Bernard Buxton is the Professor of Information Processing Systems in the Department of Computer Science, University College London. He is  leader of the Vision, Imaging, Virtual Environments and Simulation research group. His research interests focus on the development and application of statistical and physically-based methods in image processing, computer vision and pattern recognition. Recent work includes: the development and evaluation of statistical representations of colour and chromaticity (with DC Alexander); the development, implementation and evaluation of Kalman filter-based algorithms for the guidance and control of an agricultural robot (with B J Southall, and the Silsoe Research Institute); the application of statistics, machine learning, genetic programming and intelligent systems techniques to fraud detection (with PJ Bentley and PC Treleaven) and numerous other projects.


Charles Falco

Chair of Condensed Matter Physics
College of Optical Sciences
University of Arizona

Quantitative Analysis of Qualitative Images

Recently, renowned artist David Hockney observed that certain drawings and paintings from as early as the Renaissance seemed almost "photographic" in detail.[1]  Following an extensive visual investigation of western art of the past 1000 years, he made the revolutionary claim that artists even of the prominence of van Eyck and Bellini must have used optical aids.  However, many art historians insisted there was no supporting evidence for such a remarkable assertion.  In this talk I will show a range of optical evidence for his claim that Hockney and I subsequently discovered during an unusual, and remarkably-productive, collaboration between an artist and a scientist.[2,3]  These discoveries convincingly demonstrate optical instruments were in use—by artists, not scientists—nearly 200 years earlier than previously even thought possible, and account for the remarkable transformation in the reality of portraits that occurred early in the 15th century.   

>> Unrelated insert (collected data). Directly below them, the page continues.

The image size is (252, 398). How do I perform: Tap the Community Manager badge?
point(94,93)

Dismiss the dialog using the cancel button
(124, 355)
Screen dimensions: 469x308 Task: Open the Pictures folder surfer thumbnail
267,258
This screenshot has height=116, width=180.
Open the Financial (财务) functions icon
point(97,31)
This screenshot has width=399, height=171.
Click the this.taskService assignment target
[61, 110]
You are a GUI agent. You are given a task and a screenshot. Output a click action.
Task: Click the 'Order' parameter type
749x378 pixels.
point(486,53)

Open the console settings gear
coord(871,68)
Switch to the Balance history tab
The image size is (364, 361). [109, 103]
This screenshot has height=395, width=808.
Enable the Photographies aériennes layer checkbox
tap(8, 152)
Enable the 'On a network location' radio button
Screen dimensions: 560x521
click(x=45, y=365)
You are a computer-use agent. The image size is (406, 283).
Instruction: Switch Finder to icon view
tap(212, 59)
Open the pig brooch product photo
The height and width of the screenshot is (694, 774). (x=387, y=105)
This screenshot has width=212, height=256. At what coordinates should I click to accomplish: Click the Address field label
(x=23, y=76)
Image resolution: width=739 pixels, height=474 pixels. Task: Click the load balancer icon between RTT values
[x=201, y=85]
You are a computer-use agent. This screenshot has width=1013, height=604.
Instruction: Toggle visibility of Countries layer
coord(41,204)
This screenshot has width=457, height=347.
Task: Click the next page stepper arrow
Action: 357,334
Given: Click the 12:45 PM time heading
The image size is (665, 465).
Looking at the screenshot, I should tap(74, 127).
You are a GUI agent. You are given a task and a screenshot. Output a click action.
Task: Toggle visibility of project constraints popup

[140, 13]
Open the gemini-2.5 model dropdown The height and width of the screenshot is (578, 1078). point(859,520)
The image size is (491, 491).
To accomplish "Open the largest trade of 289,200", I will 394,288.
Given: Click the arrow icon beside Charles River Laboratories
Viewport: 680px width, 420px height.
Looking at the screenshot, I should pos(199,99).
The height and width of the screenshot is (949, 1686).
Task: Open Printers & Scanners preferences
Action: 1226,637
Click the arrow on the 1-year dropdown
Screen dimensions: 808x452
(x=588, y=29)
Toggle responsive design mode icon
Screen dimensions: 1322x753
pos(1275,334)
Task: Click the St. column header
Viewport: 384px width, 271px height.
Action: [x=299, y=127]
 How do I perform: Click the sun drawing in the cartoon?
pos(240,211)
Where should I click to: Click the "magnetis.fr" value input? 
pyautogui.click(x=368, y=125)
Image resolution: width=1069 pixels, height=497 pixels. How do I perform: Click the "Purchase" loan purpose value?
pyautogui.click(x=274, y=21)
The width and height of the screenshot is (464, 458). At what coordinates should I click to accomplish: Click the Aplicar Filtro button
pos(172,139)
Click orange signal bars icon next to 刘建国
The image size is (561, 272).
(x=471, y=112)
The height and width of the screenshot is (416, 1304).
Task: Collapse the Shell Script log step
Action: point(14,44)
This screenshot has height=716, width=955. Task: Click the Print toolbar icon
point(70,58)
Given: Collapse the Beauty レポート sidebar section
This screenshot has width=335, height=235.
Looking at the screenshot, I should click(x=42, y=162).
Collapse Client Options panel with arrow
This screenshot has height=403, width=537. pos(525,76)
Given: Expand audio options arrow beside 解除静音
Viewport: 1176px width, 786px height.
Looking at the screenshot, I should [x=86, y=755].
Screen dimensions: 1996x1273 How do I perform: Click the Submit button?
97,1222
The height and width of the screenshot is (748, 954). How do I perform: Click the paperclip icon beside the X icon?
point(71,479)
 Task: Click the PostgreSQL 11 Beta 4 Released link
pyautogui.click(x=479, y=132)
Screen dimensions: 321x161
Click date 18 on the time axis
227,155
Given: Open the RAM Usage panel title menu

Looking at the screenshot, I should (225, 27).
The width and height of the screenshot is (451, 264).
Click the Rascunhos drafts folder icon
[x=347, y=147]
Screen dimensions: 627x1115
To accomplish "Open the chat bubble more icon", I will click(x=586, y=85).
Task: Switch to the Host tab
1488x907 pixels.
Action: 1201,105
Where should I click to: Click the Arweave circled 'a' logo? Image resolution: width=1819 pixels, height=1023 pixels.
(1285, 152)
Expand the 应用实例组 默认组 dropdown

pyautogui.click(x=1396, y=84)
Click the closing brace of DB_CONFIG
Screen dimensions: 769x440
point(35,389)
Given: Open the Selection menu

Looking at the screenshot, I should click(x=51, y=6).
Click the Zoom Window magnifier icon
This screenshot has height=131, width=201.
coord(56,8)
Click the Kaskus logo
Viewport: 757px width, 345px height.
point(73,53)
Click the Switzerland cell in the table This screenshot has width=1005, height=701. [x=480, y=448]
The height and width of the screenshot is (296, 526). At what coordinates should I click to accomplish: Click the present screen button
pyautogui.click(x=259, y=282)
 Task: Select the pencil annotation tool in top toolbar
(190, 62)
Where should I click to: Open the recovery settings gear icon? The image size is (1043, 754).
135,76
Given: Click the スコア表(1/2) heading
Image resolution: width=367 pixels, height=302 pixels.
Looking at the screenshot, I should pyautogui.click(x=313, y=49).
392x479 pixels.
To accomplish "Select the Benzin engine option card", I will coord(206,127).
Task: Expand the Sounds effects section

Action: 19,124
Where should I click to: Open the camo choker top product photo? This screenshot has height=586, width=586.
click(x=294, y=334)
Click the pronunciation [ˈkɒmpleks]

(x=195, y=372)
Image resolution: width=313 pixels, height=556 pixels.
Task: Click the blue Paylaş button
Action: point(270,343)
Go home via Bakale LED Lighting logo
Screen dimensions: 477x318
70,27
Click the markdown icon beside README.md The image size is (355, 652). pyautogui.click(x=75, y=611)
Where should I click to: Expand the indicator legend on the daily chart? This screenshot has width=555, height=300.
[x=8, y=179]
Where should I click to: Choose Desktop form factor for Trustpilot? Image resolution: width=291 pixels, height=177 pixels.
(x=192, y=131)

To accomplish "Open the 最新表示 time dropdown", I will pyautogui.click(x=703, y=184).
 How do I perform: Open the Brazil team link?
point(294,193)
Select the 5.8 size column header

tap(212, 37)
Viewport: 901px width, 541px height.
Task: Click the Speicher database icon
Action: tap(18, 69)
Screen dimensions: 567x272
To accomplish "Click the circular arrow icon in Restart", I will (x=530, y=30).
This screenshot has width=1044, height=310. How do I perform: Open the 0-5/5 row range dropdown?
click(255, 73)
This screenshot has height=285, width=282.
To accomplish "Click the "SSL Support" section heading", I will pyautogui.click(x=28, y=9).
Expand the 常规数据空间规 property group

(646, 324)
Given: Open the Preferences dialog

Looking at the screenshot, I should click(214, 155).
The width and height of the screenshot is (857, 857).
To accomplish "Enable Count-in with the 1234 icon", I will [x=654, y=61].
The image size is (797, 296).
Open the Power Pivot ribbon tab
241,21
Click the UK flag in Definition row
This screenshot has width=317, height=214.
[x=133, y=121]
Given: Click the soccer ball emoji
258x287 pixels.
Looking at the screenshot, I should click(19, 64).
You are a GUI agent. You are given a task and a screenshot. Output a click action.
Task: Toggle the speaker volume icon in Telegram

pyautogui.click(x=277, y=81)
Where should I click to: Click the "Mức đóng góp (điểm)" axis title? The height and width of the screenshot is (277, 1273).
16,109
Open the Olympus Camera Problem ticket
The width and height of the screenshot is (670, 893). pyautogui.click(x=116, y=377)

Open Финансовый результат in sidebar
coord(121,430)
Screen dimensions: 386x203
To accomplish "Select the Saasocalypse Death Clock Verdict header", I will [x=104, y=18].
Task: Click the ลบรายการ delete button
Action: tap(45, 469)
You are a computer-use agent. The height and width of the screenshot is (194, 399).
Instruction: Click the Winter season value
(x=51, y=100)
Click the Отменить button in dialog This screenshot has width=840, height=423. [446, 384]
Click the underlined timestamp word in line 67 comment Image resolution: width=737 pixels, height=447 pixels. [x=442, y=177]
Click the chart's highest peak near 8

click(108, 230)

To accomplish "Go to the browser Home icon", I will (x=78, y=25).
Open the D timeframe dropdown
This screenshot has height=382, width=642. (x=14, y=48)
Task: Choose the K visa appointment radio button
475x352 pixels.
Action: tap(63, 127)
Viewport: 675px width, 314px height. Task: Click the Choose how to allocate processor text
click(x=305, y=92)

As the examples in my talk will show, paintings are much more complex than if projected images simply had been traced.  The new image analysis insights Hockney and I developed in our collaboration enabled us to overcome this complexity, allowing us to extract information that had eluded generations of scholars.[4]  Because of this, these discoveries have significant implications for the fields of machine vision and computerized image analysis as well as for the histories of art and science.   

Acknowledgments:  My work was done in collaboration with David Hockney.

Research supported by DARPA/ONR.

 [1]  David Hockney, Secret Knowledge: Rediscovering the Lost Techniques of the Old Masters (Thames & Hudson, 2001).
[2]  David Hockney and Charles M. Falco, “Optical Insights into Renaissance Art,” Optics and Photonics News 11, 52 (2000).
[3]  Additional information, and pdf files of Ref. [2] and our other publications, can be found at:
[4]  “David Hockney and Charles M. Falco dissected with precision the workings of paintings that deceived so many experts in visual composition for so long.”  Eduardo Neiva, in ‘Eyes, Mirror, Light: History's Other Lenses’, Semiotica (2005, in press).

Charles Falco is a Professor of Optical Sciences at the University of Arizona where he holds the UA Chair of Condensed Matter Physics.  He is a Fellow of both the American Physical Society and the Optical Society of America, has published more than 250 scientific manuscripts, co-edited two books and has seven U.S. patents.